For Griffin, there were a number of factors behind his decision. As a former junior minister, the first was to do with his hopes of becoming Chief Whip being dashed. “If I had got the job in Cabinet, I would have stayed on. But when I did not get it, I said to myself, this is the sign I have been waiting for,” he said.
He had been mulling the decision to quit for years.
“Even as far back as 2019, it was in the back of my mind that it was not an ideal work-life balance,” he says.
For Griffin, it was an opportunity “to spend time with my family”.
Being based in west Kerry, Griffin is 300km from Dáil Éireann. On Monday to Thursday he is in Dublin and spends a lot of his time over the weekend criss-crossing his large constituency. He has little time to see his family. He calculated that if he stands next term his children will be 17 and 15 by the time that term ends and he will have missed out on their childhoods by spending all his time in Dublin.
Like so many of his contemporaries, it was the Covid lockdown that was the trigger for him.
“Covid was the free sample. You never normally got to live at home permanently. It was the first time since the children were born that I wasn’t away from the house at night-time continuously. I liked just having a normal family life. It gave me a sneak preview into what life might actually look like,” he said.
[ McHugh would consider retaking whip following mica scheme changesOpens in new window ]
It wasn’t just the five-a-side group who left. A slew of mid-career male politicians, mostly connected to Fine Gael, have retired or will soon retire. They are in their 40s or early 50s. Many don’t have anything else lined up. They have included Denis Naughten (Roscommon-Galway), Joe McHugh (Donegal) and, most recently, John Paul Phelan (Carlow-Kilkenny).
There are many factors at play but the most minor are the fortunes of their parties or any prospects of electoral defeat. Some are, indeed, to do with thwarted ministerial ambition.
Other reasons relate to growing disillusionment with politics in general. But mostly, they are the very same reasons prominent women politicians have left the profession. The demands of the job have become too onerous. Social media has contributed to an increasingly venomous and partisan attitude. The concept of work-life balance does not exist – they end up watching their kids grow up from a distance.
“Covid has a lot to answer for,” says the Donegal TD Joe McHugh who has spent 25 years, half his life, in politics. “There was a lot of soul searching during Covid. Like a lot of people, I had spent a lot of time away from home until then. Covid gave me an insight into a very different world.”

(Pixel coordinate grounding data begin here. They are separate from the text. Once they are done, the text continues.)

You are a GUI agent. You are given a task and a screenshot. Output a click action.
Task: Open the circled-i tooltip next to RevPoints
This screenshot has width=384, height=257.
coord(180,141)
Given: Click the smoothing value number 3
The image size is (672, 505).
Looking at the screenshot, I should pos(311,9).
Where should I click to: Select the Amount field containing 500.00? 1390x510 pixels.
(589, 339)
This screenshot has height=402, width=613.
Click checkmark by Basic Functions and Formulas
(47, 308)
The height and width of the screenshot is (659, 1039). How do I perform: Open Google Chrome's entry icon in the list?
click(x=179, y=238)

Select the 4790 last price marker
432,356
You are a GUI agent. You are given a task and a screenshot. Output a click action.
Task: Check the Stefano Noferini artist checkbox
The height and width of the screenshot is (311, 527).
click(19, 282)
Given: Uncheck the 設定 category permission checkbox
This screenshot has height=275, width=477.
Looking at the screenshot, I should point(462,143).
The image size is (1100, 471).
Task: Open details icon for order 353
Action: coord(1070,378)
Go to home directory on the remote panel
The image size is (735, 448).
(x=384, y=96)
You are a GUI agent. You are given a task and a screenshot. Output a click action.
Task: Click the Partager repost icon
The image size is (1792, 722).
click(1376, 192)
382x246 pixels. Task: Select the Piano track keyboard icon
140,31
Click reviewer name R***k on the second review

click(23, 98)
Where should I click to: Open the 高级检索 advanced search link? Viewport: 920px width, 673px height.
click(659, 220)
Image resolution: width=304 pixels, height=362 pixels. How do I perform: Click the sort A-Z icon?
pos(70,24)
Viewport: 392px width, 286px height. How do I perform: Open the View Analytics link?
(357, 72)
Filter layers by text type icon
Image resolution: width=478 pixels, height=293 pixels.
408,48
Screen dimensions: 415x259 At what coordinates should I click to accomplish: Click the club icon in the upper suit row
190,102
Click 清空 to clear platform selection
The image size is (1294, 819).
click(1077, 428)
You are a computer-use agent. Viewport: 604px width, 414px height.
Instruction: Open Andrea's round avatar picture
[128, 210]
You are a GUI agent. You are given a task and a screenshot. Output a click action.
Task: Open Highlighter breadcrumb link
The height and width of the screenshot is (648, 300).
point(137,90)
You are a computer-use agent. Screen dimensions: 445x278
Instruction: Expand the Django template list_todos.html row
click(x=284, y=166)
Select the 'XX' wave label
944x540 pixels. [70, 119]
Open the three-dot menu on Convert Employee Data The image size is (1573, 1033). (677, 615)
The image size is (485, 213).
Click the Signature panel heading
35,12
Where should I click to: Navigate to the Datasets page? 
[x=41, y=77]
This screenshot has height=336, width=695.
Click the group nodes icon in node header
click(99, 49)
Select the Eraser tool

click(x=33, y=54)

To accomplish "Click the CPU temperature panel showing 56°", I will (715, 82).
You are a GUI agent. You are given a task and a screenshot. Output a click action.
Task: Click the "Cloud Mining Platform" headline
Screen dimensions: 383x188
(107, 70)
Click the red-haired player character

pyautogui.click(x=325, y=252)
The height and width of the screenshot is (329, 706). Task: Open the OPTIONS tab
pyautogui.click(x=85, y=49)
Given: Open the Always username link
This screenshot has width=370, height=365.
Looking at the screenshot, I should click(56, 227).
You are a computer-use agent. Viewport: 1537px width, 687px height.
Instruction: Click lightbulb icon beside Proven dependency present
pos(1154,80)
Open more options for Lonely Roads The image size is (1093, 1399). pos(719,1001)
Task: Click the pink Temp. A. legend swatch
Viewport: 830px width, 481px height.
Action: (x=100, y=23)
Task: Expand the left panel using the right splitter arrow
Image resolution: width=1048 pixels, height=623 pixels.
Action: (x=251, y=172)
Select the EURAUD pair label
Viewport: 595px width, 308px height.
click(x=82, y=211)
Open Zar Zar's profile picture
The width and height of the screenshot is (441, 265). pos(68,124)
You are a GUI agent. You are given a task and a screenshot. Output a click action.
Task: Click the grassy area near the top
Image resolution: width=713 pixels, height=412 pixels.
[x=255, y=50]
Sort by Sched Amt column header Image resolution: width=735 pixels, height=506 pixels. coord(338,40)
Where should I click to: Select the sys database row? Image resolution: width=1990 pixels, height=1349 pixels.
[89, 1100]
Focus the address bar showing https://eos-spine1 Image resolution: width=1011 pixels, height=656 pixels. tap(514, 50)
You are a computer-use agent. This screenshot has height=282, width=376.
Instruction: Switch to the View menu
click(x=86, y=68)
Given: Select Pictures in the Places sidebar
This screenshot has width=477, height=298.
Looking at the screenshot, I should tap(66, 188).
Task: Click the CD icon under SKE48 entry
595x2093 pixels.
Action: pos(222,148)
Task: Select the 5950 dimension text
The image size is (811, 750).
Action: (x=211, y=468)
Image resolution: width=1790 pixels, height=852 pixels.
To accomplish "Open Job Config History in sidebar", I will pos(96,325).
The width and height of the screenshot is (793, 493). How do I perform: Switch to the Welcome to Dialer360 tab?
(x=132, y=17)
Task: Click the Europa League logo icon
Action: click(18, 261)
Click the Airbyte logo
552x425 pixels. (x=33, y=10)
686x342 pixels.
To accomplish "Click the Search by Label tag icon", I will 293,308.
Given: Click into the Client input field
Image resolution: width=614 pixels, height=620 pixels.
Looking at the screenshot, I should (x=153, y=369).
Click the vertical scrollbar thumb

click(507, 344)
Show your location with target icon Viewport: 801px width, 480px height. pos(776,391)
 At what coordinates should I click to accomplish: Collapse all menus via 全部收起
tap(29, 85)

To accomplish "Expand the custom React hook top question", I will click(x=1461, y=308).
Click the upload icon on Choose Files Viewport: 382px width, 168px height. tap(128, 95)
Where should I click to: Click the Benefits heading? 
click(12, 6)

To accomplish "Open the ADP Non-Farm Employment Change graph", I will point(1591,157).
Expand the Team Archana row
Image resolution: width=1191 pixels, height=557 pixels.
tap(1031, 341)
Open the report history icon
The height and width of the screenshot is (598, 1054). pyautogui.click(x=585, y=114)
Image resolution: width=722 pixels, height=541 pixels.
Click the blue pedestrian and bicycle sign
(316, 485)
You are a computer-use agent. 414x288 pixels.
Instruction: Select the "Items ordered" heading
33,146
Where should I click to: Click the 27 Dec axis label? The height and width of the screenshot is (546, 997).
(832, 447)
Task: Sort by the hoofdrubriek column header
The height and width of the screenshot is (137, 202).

The generation of politicians who are leaving are different from the generation who preceded them. Unlike many of their fathers, they want to be centrally involved in their children’s lives. For some, the constant torrent of abuse and trolling has also had an effect, a factor that particularly played a role in Murphy’s quitting.
[ Abuse directed at politicians has gone to ‘new level’, Micheál Martin saysOpens in new window ]
“I have got vile abuse,” says Brendan Griffin. “I don’t let it affect [me] though. It wouldn’t have been a factor in terms of my decision. It’s one of the cons of the job at the same time.”
That, for others, might have tilted the balance.
“Some people get upset and distressed. Sometimes politicians get piled on and it’s really nasty when it does happen,” he says.
For most, it is clear that politics is not what it once was. Negatives outweigh the positives.
Griffin has written two children’s novels and is trying to work on a third but has no time to write. Denis Naughten has spoken about returning to science. He was doing a PhD when he was first elected to national politics at the age of 24.
Many of those leaving have come to the view there are more interesting and fulfilling challenges out there than politics. For them, politics, in short, has become a profession that is all risk and no reward, professionally and personally.
For them that five-a-side ball burst a long time ago.